Only one span of the listing below is wanted: the lines from the one with "Tuition & Aid (46, 157)" through the one with "Admission (43, 147)", reproduced exactly, both ends kept.

▶ _PROVIDED ENTRIES_
● ● ● ● ● ● ●

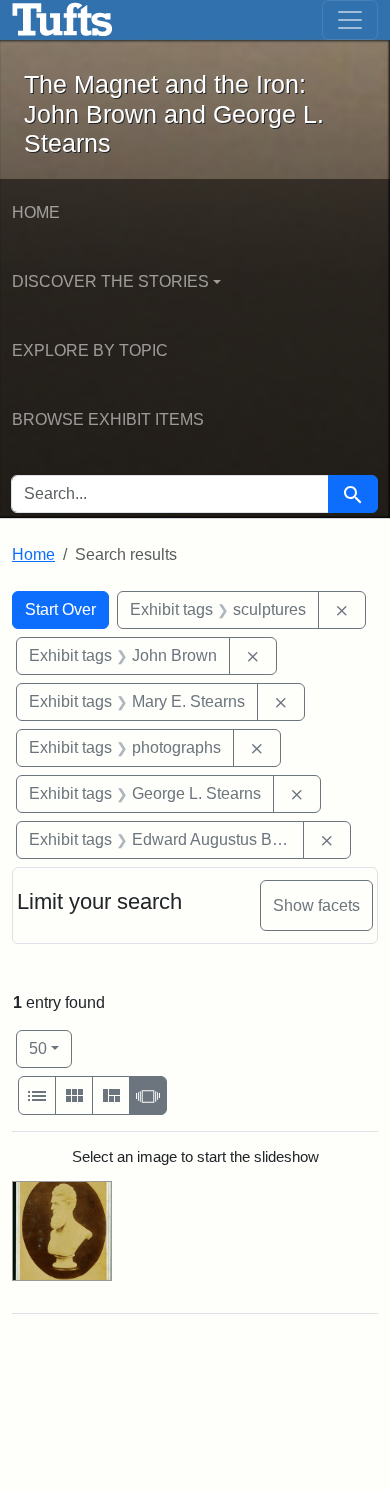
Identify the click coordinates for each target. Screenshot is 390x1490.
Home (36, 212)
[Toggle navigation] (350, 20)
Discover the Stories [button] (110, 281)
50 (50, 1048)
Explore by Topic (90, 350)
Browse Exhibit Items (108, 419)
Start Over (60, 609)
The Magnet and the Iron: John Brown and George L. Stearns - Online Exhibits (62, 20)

● ● ● ● ● ● ●

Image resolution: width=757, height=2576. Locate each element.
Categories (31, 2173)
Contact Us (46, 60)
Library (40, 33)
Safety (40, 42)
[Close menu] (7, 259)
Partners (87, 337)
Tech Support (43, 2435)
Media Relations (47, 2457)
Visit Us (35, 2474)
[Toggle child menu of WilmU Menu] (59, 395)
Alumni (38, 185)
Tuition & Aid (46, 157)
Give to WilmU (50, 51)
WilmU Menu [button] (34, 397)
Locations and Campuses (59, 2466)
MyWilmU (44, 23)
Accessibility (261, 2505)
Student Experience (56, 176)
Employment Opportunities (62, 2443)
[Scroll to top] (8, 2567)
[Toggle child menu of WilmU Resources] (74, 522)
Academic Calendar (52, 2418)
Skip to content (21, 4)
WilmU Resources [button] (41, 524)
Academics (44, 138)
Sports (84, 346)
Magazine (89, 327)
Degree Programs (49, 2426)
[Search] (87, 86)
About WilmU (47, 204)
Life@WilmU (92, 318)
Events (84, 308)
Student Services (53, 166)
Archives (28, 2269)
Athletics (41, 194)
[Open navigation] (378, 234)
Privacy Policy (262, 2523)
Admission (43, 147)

● ● ● ● ● ● ●

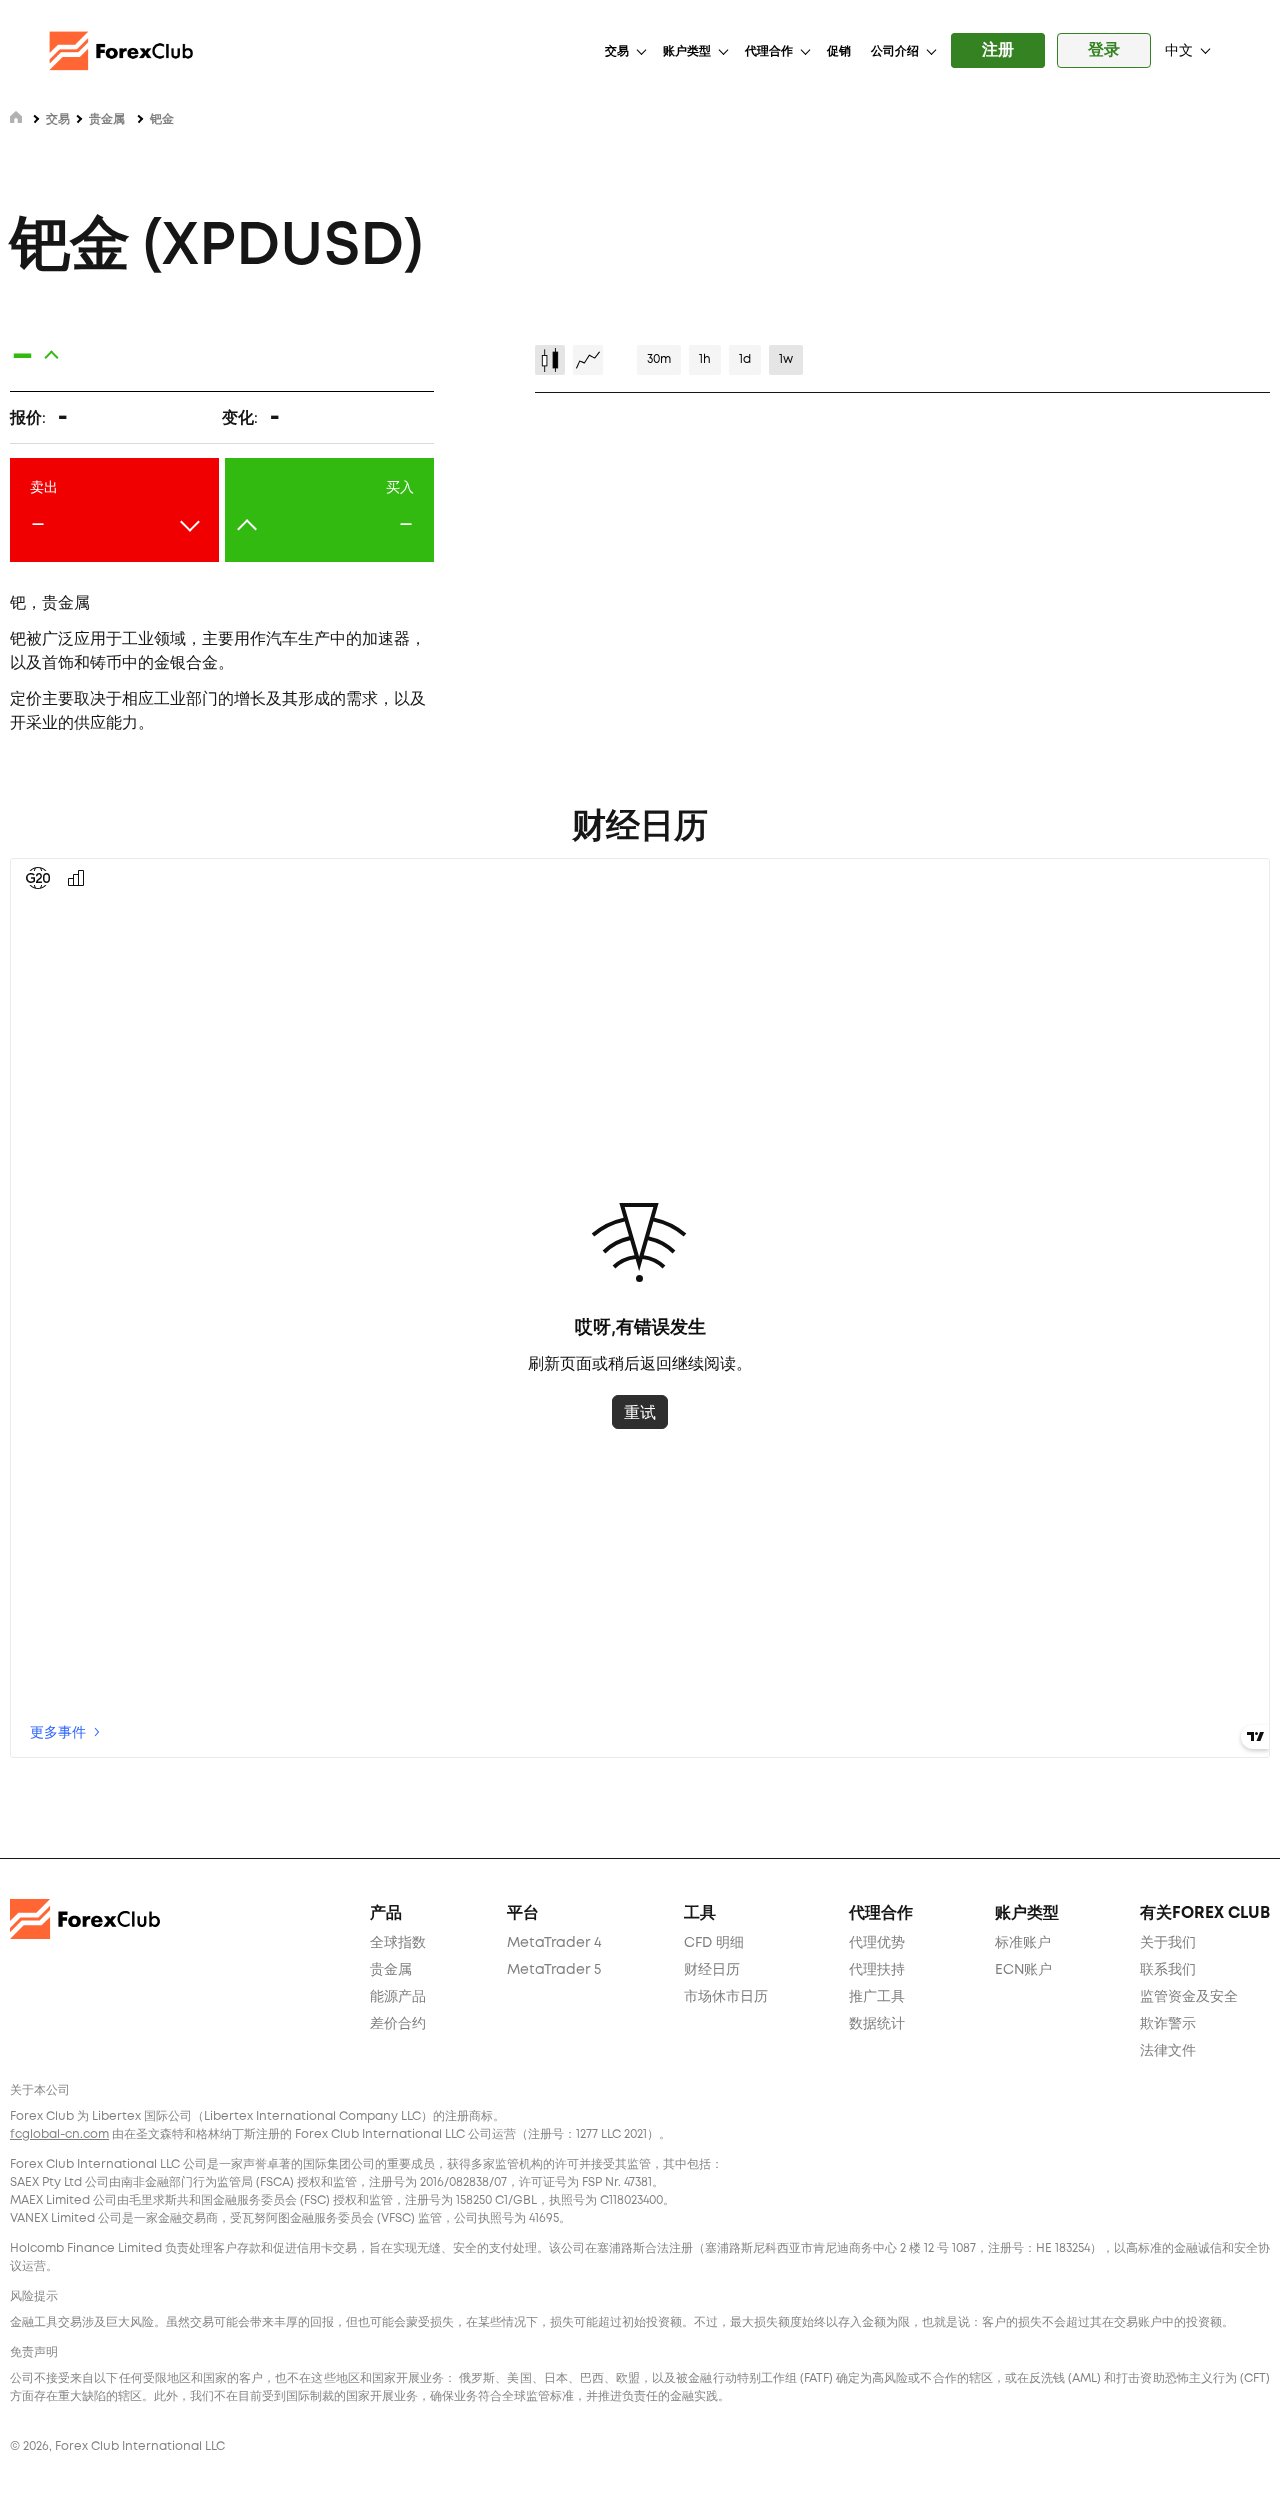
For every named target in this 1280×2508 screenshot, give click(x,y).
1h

● ● ● ● ● ● ●

▶ _RESULT OF THIS EXERCISE_
Tuition & Aid (46, 157)
Give to WilmU (50, 51)
WilmU Menu [button] (34, 397)
Locations and Campuses (59, 2466)
MyWilmU (44, 23)
Accessibility (261, 2505)
Student Experience (56, 176)
Employment Opportunities (62, 2443)
[Scroll to top] (8, 2567)
[Toggle child menu of WilmU Resources] (74, 522)
Academic Calendar (52, 2418)
Skip to content (21, 4)
WilmU Resources [button] (41, 524)
Academics (44, 138)
Sports (84, 346)
Magazine (89, 327)
Degree Programs (49, 2426)
[Search] (87, 86)
About WilmU (47, 204)
Life@WilmU (92, 318)
Events (84, 308)
Student Services (53, 166)
Archives (28, 2269)
Athletics (41, 194)
[Open navigation] (378, 234)
Privacy Policy (262, 2523)
Admission (43, 147)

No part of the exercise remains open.